OHP Help!

[quote]dagill2 wrote:

[quote]T3hPwnisher wrote:

[quote]nighthawkz wrote:
Interesting. I have to admit I never really gave shoulder raises a try.
[/quote]

It’s one of those reasons why I think injuries are such valuable learning experiences, because I never would’ve tried them otherwise, haha. Kalle Beck of starting strongman (used to post here as Kalle) also vouches for them.
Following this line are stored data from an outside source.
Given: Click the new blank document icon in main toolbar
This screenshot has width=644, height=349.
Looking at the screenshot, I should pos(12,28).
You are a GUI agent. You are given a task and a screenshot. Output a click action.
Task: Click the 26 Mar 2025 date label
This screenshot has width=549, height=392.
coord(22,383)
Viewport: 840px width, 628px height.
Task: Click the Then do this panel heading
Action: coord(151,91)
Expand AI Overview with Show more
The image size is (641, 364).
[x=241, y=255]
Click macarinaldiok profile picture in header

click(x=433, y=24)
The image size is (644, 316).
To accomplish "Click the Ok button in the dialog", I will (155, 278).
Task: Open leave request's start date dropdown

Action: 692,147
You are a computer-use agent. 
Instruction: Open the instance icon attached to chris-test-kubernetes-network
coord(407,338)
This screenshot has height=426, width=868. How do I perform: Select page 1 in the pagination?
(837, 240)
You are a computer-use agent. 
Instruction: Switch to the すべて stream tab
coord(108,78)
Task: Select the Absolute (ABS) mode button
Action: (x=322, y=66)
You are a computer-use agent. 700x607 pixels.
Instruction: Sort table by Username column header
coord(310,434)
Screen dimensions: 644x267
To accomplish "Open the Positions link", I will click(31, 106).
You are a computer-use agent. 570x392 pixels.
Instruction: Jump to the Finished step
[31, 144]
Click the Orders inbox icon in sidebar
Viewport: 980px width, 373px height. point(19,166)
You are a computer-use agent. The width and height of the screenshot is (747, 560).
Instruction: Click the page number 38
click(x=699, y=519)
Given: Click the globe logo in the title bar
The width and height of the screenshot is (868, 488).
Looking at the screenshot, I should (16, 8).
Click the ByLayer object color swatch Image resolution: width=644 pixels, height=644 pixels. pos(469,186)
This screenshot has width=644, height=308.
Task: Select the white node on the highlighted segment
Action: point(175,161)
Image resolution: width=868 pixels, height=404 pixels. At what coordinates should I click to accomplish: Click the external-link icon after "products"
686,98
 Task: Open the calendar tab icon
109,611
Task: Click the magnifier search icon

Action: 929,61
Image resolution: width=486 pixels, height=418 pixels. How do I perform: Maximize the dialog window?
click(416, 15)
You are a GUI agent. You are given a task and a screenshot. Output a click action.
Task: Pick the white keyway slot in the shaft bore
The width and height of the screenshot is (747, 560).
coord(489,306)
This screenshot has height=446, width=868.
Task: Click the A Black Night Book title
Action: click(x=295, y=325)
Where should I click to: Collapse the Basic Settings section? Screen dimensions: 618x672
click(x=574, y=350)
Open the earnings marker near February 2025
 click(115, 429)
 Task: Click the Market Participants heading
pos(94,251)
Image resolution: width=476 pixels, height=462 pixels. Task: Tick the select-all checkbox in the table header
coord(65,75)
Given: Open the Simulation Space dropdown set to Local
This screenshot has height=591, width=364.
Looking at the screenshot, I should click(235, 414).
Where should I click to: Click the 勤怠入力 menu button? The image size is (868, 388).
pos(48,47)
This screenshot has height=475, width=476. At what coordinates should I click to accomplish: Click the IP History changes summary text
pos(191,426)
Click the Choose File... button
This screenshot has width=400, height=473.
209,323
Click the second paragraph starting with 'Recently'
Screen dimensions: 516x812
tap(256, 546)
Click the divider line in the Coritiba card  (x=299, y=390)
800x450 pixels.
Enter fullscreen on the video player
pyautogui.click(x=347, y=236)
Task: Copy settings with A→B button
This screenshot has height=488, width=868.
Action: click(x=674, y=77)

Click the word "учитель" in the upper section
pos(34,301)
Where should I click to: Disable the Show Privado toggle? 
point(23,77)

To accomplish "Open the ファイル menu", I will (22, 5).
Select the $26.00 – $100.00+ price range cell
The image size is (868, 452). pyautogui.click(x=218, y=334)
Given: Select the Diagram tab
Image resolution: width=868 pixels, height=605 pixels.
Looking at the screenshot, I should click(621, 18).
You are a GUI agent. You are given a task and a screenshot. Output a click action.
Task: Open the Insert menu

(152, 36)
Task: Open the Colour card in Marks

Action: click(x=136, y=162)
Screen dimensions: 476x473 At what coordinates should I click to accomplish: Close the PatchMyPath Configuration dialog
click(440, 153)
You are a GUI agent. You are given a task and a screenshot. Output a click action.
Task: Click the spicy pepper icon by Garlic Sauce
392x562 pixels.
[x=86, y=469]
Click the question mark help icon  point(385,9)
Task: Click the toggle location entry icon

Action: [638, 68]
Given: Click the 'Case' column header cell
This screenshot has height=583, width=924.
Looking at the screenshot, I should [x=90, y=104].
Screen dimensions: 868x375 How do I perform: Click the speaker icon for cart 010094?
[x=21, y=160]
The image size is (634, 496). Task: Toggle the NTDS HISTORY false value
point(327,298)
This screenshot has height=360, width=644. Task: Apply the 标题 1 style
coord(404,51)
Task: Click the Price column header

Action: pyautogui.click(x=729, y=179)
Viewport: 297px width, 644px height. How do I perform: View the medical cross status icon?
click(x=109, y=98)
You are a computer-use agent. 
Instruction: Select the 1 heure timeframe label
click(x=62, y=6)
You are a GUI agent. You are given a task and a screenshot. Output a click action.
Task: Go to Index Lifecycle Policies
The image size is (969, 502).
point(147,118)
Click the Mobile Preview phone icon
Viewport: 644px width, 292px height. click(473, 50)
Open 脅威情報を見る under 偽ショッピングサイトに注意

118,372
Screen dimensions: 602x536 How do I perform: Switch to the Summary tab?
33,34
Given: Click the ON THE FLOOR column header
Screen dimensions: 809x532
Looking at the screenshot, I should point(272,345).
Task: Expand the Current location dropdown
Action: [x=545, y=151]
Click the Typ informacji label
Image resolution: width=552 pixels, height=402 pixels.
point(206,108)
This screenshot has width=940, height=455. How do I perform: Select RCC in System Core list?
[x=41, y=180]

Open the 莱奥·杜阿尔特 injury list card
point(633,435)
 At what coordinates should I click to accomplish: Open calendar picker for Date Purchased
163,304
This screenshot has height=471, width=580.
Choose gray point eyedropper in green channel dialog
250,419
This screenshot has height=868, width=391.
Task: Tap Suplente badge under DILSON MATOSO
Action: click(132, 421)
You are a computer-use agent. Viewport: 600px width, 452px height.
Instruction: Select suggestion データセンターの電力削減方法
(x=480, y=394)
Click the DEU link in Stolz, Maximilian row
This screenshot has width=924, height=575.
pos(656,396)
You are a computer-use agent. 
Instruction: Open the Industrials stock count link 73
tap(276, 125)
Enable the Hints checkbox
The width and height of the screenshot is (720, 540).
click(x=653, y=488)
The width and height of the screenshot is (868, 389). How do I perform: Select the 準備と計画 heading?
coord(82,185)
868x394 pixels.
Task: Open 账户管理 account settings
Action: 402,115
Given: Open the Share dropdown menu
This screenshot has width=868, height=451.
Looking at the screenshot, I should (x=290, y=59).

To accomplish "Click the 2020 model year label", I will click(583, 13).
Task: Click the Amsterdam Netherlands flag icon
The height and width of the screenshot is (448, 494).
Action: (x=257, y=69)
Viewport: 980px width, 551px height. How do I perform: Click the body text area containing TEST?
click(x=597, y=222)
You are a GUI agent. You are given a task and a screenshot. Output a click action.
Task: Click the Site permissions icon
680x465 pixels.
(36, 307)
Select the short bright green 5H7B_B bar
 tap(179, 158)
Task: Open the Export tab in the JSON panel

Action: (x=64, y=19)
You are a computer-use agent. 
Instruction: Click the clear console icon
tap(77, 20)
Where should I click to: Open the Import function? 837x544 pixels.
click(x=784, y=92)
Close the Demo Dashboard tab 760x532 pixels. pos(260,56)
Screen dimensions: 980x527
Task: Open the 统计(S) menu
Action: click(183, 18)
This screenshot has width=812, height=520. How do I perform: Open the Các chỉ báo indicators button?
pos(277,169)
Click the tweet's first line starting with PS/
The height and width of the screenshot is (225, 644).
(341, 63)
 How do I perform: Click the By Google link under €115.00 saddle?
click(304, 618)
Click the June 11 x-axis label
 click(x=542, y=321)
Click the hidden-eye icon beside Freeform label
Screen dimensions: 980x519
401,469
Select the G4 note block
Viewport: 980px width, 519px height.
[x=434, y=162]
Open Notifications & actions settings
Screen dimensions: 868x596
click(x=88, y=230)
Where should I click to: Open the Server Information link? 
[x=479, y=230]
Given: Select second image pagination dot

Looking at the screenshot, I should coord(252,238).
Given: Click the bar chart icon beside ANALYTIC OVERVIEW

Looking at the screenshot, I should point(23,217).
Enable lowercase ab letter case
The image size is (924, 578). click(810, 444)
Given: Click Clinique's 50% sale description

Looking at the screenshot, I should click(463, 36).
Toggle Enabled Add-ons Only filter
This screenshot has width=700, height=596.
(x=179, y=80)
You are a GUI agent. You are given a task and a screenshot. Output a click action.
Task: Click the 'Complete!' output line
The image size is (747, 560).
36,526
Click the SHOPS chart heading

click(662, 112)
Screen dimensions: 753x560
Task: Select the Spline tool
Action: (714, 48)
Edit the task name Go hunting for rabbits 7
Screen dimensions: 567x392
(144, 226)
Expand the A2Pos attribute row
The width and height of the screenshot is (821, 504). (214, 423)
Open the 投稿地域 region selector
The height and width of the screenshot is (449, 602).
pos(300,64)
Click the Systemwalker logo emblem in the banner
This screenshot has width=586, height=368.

They have the side benefit of making your shoulder bigger too, which is nice.
[/quote]

These make it pretty high on my “things I should do, but never actually do with any real intensity” list. Until recently, that list was: direct abs work, direct shoulder work, direct arm work.[/quote]

I will say my lifting became much better once I started doing direct ab and shoulder work. Broke though a lot of barriers that way, and my abs are visible more often now that they’re bigger it seems.

…still waiting for that arm work to do something, haha.

[quote]T3hPwnisher wrote:

[quote]dagill2 wrote:

[quote]T3hPwnisher wrote:

[quote]nighthawkz wrote:
Interesting. I have to admit I never really gave shoulder raises a try.
[/quote]

It’s one of those reasons why I think injuries are such valuable learning experiences, because I never would’ve tried them otherwise, haha. Kalle Beck of starting strongman (used to post here as Kalle) also vouches for them.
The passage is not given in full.